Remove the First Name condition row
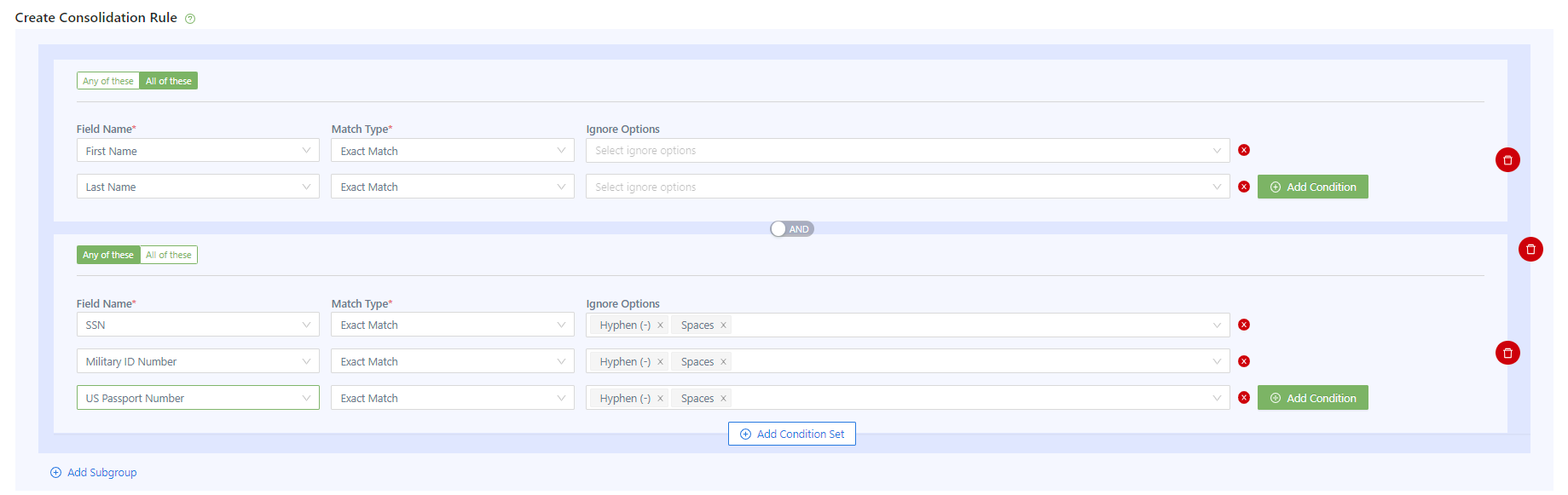Image resolution: width=1568 pixels, height=495 pixels. point(1244,150)
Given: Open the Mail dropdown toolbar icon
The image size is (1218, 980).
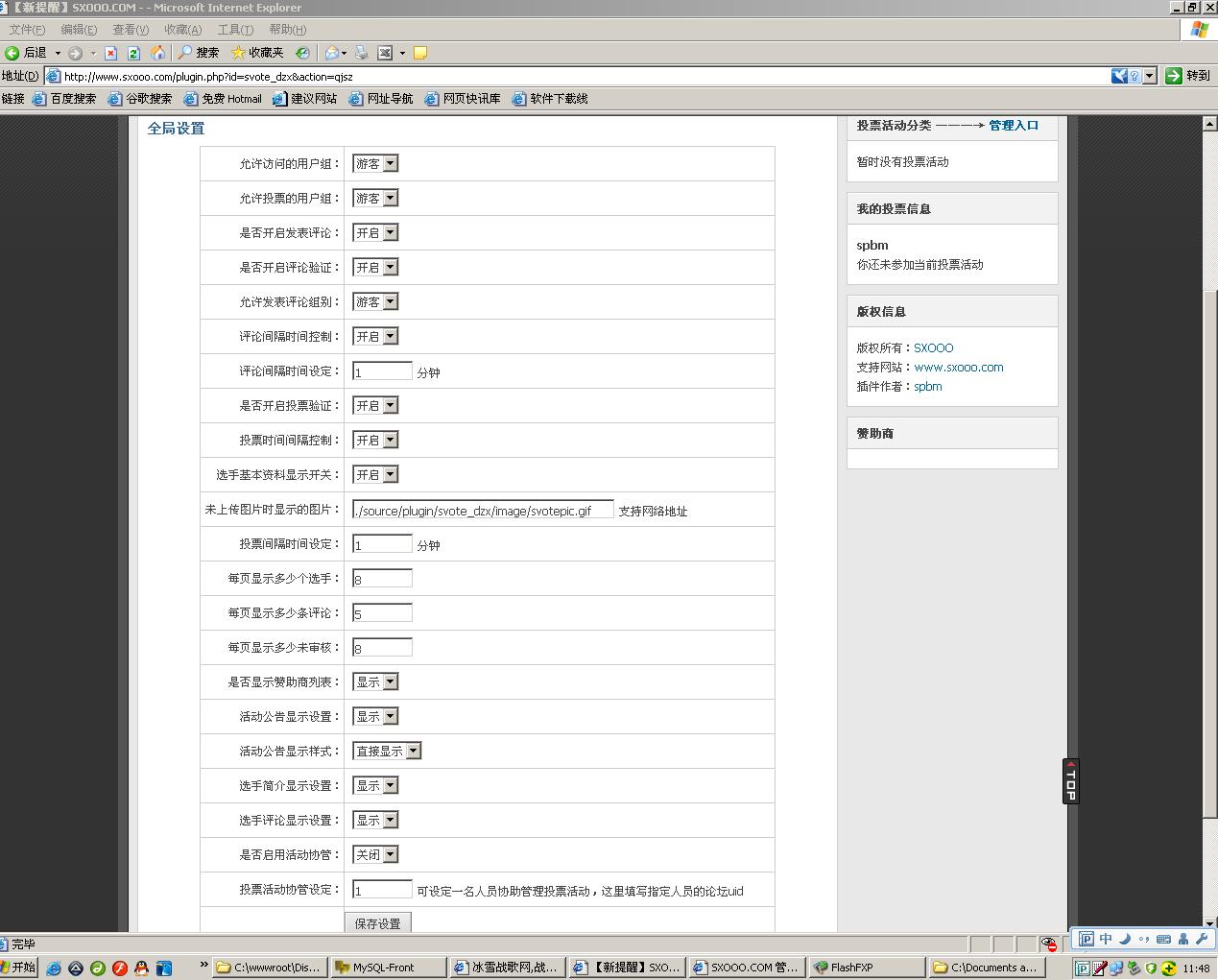Looking at the screenshot, I should [x=335, y=53].
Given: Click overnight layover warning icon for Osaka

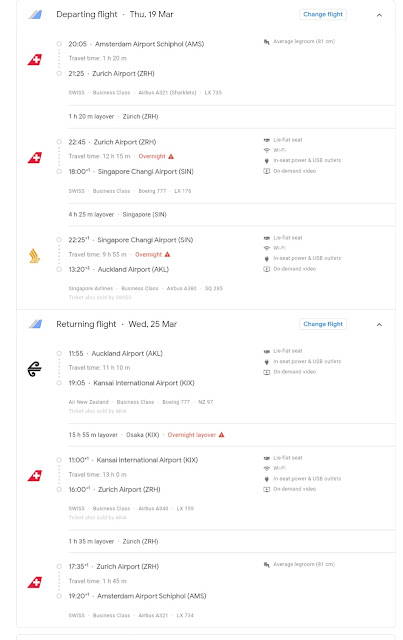Looking at the screenshot, I should coord(221,435).
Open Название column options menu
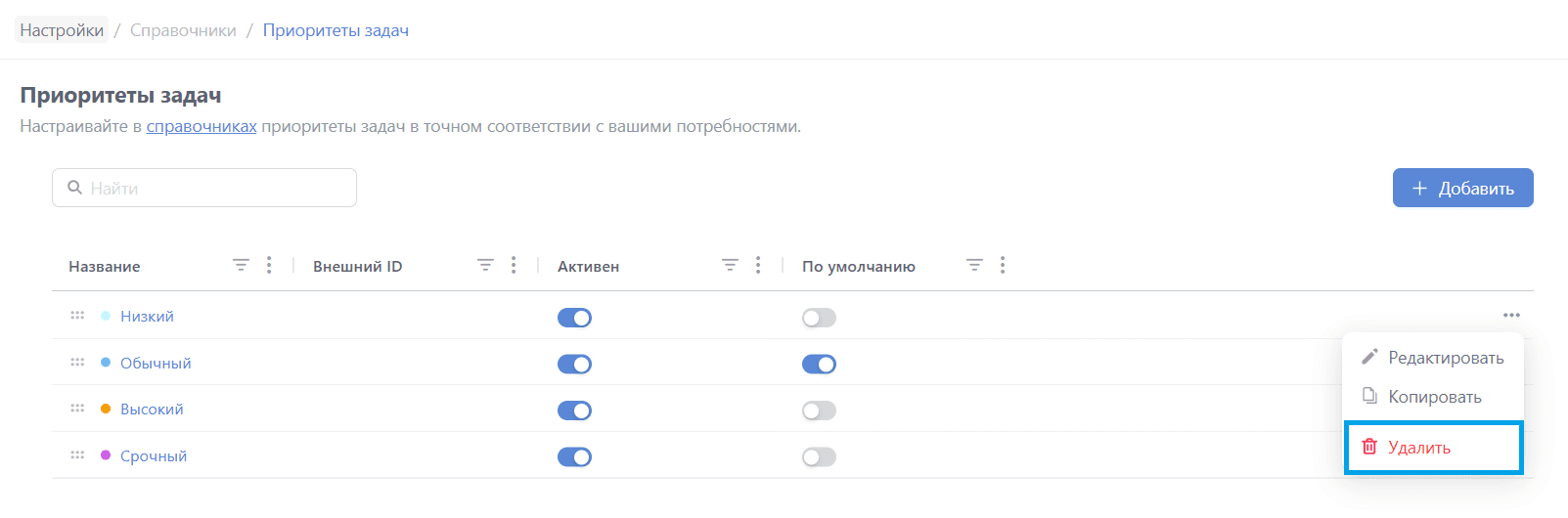Screen dimensions: 1568x518 click(269, 266)
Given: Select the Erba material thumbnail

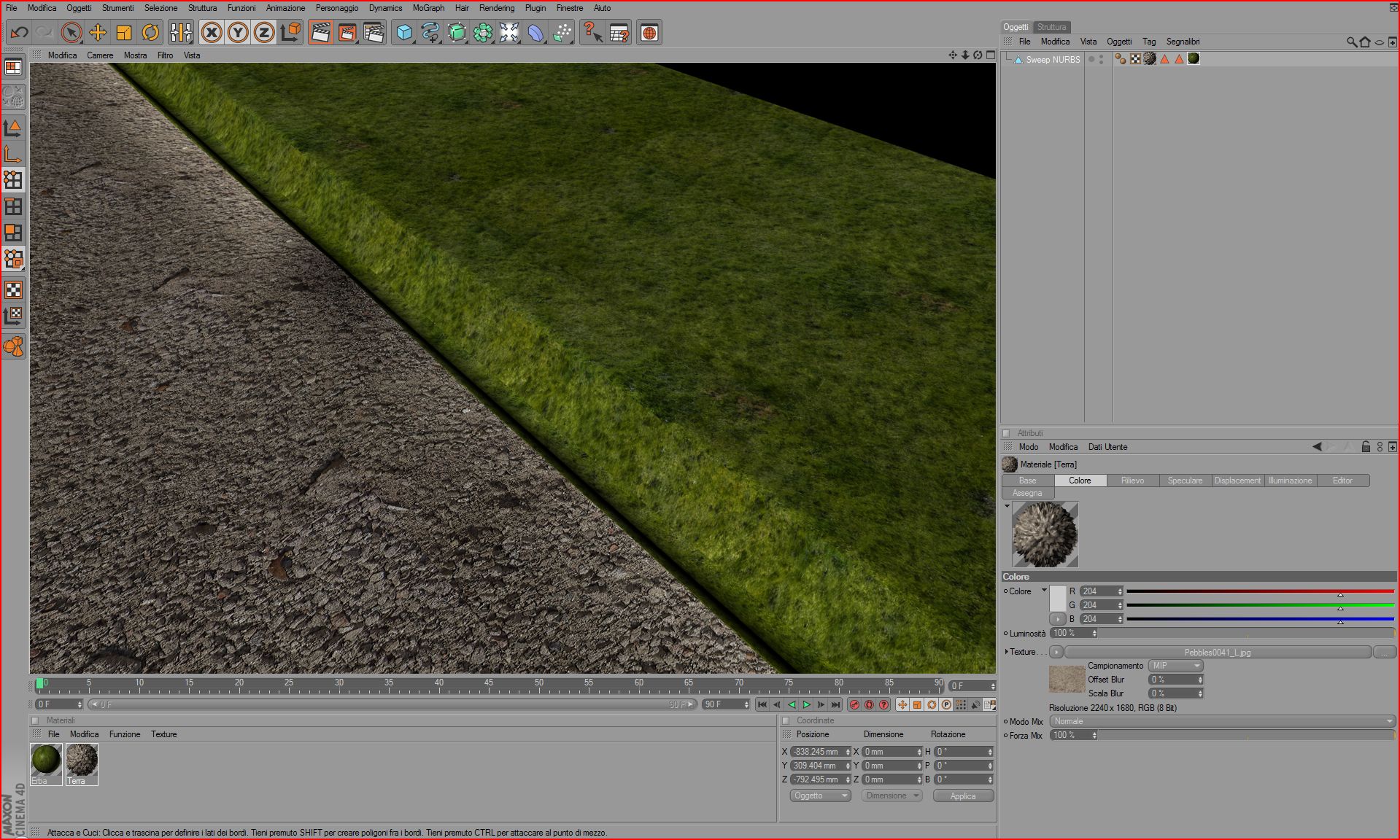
------------------------
Exercise: An exact transcription of all the entries is required, without the pictures.

Reply to the task:
Remove the First Name condition row
Image resolution: width=1568 pixels, height=495 pixels. point(1244,150)
Given: Open the Mail dropdown toolbar icon
The image size is (1218, 980).
Looking at the screenshot, I should [x=335, y=53].
Given: Click overnight layover warning icon for Osaka

Looking at the screenshot, I should coord(221,435).
Open Название column options menu
Screen dimensions: 1568x518 click(269, 266)
Given: Select the Erba material thumbnail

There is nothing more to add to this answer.